The companies also need to secure power purchase agreements along with contracts to upload to Tri-State Generation and Transmission lines. Empire Electric Association is not involved in the projects.
Wilson said the meeting format is casual and will offer educational booths on solar projects.
Information will include the county application process, requirements of the land use code, wildlife impacts, agriculture impacts, environmental regulations, what solar panels are made of and where they are produced.
Attendees are encouraged to visit the various booths and discuss issues, Landon said. No speakers are planned, he said, and company officials were not invited, although they could attend. There will be a petition for people against the projects to sign.
Both projects must go through the high-impact permit application and public hearing process with the county, which has not yet occurred.

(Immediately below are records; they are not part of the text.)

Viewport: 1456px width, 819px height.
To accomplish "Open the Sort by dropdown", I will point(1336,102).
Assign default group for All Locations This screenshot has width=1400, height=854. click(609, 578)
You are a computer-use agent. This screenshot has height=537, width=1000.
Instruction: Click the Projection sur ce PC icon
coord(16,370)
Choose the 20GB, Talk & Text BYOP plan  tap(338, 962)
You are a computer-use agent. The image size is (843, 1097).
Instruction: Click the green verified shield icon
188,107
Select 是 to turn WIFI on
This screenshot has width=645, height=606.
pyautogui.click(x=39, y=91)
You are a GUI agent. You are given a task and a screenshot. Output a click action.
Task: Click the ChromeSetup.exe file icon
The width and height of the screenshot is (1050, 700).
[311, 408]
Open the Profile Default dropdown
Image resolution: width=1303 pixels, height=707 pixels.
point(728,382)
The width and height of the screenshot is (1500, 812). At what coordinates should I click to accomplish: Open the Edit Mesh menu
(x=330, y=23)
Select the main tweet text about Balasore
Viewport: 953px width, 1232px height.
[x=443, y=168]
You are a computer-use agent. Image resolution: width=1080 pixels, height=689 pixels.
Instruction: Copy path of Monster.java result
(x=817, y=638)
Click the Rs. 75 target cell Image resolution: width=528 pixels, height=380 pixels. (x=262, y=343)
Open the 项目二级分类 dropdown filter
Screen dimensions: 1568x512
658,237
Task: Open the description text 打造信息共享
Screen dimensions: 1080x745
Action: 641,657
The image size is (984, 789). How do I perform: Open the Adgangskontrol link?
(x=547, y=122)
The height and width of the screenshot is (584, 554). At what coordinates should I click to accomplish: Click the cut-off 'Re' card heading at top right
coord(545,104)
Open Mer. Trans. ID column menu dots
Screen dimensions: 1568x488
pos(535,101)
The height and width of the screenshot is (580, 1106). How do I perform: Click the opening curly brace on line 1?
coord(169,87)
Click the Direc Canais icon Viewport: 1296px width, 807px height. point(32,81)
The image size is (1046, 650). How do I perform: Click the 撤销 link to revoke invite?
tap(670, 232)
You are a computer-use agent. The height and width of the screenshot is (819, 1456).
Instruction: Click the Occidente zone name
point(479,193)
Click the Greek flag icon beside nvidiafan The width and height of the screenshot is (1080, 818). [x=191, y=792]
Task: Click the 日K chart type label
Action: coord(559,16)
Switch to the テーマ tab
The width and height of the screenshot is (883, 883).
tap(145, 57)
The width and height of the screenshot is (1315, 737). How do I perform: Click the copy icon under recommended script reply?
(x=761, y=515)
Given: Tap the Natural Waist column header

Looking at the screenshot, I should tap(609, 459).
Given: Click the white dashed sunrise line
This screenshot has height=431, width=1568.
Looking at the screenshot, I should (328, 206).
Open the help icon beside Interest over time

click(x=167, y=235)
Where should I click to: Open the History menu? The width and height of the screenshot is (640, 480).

Wilson said opponents to the projects are not necessarily against solar, but feel that building them on agricultural land is not a good idea.
“All these big solar projects take up farm land where food is grown that feeds the world,” he said. Portions of the projects would be built on irrigated lands.
Large solar projects on private land can be divisive because some landowners agree to solar leases for needed income, while some neighbors object to the change in use and impacts to open space.
Solar leases have become an alternative revenue source, especially since extended drought has made farming more difficult to make a living.
Project supporters also tout the renewable energy, jobs, and economic benefits. Opponents cite loss of agriculture, altered viewsheds, noise, invasive weeds, prairie dog control and risk to property values.
In August Invenergy reported it had secured land leases with about 12 landowners for the Boutique Solar Project.
In 2015, Montezuma County passed a resolution adding solar farms as an allowable use in agricultural zones.